Among the entries below, take the line with "The image size is (1400, 1440)." and the line with "The height and width of the screenshot is (369, 770).", and output them and every line between them exactly, with nothing else.

Data for this exercise:
────────────────────────────────────────
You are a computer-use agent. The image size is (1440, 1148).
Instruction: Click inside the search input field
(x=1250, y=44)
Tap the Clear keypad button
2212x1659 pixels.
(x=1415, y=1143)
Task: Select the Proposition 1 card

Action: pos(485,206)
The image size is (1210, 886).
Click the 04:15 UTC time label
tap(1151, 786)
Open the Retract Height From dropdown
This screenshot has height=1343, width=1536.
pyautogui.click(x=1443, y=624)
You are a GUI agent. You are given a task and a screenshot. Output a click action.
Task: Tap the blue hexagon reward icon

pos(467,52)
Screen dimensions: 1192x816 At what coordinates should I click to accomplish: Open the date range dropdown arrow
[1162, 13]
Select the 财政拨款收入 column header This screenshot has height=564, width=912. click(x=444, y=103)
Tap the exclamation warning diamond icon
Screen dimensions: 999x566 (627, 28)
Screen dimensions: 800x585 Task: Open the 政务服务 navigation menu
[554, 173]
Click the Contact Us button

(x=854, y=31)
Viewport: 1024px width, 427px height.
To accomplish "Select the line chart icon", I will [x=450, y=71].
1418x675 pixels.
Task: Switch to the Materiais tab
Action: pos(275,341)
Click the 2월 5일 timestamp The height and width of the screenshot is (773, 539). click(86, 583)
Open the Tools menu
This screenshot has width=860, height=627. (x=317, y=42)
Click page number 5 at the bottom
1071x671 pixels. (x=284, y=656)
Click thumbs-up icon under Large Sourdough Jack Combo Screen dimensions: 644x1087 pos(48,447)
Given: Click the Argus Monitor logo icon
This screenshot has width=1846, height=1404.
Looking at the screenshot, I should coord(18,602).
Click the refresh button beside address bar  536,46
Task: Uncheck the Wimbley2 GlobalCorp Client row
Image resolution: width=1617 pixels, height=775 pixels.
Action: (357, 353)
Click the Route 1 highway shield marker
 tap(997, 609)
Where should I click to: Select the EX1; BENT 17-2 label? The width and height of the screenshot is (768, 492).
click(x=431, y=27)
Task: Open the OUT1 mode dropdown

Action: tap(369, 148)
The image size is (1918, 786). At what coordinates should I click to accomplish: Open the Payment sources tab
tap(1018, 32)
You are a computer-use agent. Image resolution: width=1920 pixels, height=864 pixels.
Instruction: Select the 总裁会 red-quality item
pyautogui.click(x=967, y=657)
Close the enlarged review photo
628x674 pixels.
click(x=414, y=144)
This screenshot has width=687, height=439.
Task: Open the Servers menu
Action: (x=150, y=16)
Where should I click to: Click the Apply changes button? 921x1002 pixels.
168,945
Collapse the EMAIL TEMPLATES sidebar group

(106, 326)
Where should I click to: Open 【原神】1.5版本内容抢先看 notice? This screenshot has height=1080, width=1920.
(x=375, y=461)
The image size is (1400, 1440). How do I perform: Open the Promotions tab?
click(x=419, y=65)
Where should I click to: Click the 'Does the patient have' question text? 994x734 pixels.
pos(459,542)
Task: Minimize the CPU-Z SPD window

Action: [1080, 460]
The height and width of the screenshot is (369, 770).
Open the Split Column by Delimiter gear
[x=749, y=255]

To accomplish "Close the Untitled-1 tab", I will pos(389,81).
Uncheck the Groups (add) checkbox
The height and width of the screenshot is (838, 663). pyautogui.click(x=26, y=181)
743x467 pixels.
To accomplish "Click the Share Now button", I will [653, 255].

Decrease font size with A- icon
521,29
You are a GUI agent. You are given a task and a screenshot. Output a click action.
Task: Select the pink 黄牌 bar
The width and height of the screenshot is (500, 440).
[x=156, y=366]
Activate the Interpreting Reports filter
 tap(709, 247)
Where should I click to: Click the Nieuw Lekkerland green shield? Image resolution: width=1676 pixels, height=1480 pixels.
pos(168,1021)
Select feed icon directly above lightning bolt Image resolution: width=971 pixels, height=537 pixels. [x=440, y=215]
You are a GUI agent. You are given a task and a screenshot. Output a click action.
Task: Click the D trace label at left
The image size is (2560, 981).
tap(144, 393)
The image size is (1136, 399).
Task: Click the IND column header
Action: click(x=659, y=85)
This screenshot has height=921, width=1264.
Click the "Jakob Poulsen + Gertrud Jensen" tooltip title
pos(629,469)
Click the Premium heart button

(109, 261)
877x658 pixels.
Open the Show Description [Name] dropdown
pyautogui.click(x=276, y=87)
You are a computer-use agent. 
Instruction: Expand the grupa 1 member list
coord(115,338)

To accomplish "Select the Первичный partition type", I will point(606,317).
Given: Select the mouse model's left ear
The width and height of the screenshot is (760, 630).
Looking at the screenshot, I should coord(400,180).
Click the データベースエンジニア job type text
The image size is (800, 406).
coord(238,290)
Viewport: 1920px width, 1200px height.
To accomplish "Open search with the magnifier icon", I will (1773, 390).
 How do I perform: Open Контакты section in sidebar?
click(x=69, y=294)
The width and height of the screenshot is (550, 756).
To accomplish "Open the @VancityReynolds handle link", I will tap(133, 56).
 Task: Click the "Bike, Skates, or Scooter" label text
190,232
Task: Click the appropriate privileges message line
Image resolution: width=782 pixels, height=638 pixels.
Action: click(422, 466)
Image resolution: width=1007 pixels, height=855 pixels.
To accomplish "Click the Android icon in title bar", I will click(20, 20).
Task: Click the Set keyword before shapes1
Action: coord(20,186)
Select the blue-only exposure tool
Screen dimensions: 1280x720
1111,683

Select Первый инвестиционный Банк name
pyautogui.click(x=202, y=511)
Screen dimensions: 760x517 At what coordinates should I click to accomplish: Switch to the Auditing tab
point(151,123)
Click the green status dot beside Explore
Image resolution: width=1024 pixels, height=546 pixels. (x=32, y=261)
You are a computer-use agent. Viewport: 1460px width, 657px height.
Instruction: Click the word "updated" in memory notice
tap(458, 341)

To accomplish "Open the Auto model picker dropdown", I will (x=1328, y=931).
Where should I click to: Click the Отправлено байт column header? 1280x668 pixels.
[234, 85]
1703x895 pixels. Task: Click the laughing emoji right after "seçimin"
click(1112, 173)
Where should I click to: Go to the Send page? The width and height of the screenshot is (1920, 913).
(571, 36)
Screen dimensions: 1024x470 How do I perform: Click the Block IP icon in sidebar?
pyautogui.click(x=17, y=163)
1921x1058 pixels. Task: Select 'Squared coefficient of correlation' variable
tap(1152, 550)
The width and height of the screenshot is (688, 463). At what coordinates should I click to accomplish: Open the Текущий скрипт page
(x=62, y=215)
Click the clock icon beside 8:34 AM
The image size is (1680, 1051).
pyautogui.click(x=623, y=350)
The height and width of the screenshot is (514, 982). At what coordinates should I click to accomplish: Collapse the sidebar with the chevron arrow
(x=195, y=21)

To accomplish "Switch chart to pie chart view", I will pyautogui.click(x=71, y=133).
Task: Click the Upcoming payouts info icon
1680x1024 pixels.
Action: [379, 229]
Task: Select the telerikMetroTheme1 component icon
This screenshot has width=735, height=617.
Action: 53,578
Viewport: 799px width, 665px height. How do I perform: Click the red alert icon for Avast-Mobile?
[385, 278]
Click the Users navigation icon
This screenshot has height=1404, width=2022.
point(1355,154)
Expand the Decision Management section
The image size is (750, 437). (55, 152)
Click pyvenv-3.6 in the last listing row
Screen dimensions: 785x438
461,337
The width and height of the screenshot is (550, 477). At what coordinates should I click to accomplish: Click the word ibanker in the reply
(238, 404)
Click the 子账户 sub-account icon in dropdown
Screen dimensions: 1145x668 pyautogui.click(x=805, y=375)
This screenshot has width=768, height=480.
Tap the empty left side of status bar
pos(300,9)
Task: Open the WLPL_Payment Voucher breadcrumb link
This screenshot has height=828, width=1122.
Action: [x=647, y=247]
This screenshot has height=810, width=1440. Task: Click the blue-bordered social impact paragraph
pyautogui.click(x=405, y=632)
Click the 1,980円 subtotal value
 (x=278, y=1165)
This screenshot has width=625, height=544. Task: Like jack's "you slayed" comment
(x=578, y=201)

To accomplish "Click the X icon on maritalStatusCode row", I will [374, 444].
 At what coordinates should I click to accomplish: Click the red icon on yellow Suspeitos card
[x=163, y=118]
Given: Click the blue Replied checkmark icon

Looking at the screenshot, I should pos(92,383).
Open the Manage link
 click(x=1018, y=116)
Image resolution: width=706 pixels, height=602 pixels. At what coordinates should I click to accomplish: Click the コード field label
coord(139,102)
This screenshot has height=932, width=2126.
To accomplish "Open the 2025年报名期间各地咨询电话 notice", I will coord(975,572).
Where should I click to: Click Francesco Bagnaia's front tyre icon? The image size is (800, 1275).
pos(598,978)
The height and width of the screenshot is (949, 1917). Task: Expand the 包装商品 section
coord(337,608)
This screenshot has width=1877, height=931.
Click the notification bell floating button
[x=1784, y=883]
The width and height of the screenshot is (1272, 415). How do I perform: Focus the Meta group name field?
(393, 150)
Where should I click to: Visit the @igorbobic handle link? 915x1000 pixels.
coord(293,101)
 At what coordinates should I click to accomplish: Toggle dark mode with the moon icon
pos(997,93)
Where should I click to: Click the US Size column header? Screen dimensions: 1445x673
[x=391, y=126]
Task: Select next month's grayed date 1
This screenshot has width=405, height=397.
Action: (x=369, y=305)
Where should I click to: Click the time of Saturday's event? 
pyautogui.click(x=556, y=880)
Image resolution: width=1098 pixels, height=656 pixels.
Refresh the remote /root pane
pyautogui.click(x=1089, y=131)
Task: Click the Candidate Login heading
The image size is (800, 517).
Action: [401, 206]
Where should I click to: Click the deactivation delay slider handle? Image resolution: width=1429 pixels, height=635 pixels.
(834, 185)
────────────────────────────────────────
Response to the task:
The image size is (1400, 1440). How do I perform: Open the Promotions tab?
click(x=419, y=65)
Where should I click to: Click the 'Does the patient have' question text? 994x734 pixels.
pos(459,542)
Task: Minimize the CPU-Z SPD window

Action: [1080, 460]
The height and width of the screenshot is (369, 770).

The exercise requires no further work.